Spoiler warning: Plot and/or ending details follow.

It’s after hours at Clancy’s Pool Hall, and once more pool shark Jesse Cardiff is alone, polishing his pool game. Jesse bitterly muses that he would be considered the greatest pool player of all time if it weren’t for the memory of the late Fats Brown overshadowing him. “I’d give anything to play Fats Brown, anything at all!” he declares aloud.

“At your service!” comes a sudden voice from the corner of the room. It is indeed James Howard Brown—“known to my friends as Fats”—who has been dead for 15 years, but who has now come from the afterlife itself to answer Jesse’s challenge. Fats tells Jesse it’s time for him to put his money where his mouth is and play a game of pool to see who the best truly is. But to make the game more intense, Fats ups the stakes. If Jesse wins, he will indeed be acknowledged as the greatest. If he loses...it means his life. So the ultimate high stakes pool game begins, with life and death as the stakes. But, just maybe, being the best carries its own special burden, as Jesse finds out when he wins.

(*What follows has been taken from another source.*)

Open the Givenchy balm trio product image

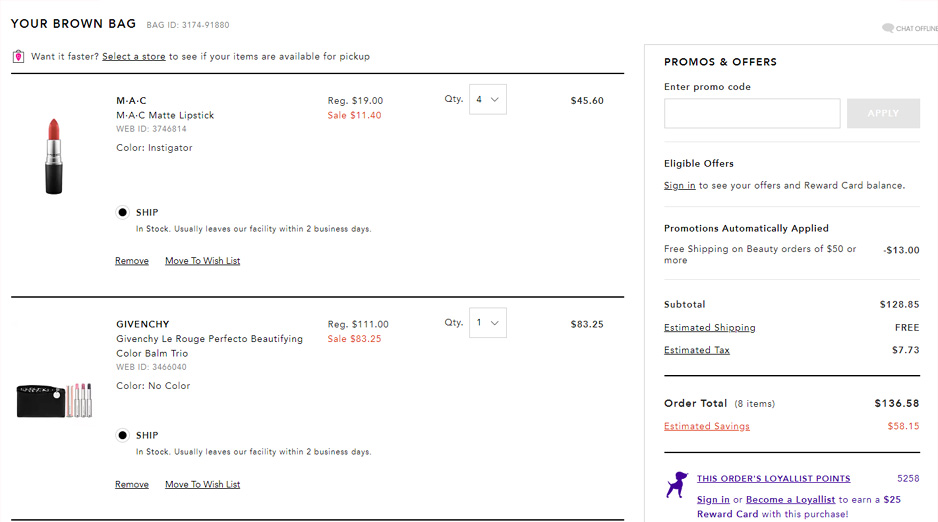(54, 400)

All throughout the game, Fats has subtly tried to warn Jesse. He laments that Jesse seems to do nothing with his life, have no enjoyment from his life, besides pool. Jesse ignores Fats’ comments, convinced that Fats is just trying to protect his title by getting Jesse’s mind off the game.

When it comes down to one final, easy shot for Jesse to win and claim the title, Fats again warns him that he doesn’t understand the burdens that come with that title. Jesse is more convinced than ever, however, that Fats just doesn’t want to lose that title and is trying a last desperate ploy. Jesse sinks the shot and exults in his victory. He now is the best ever.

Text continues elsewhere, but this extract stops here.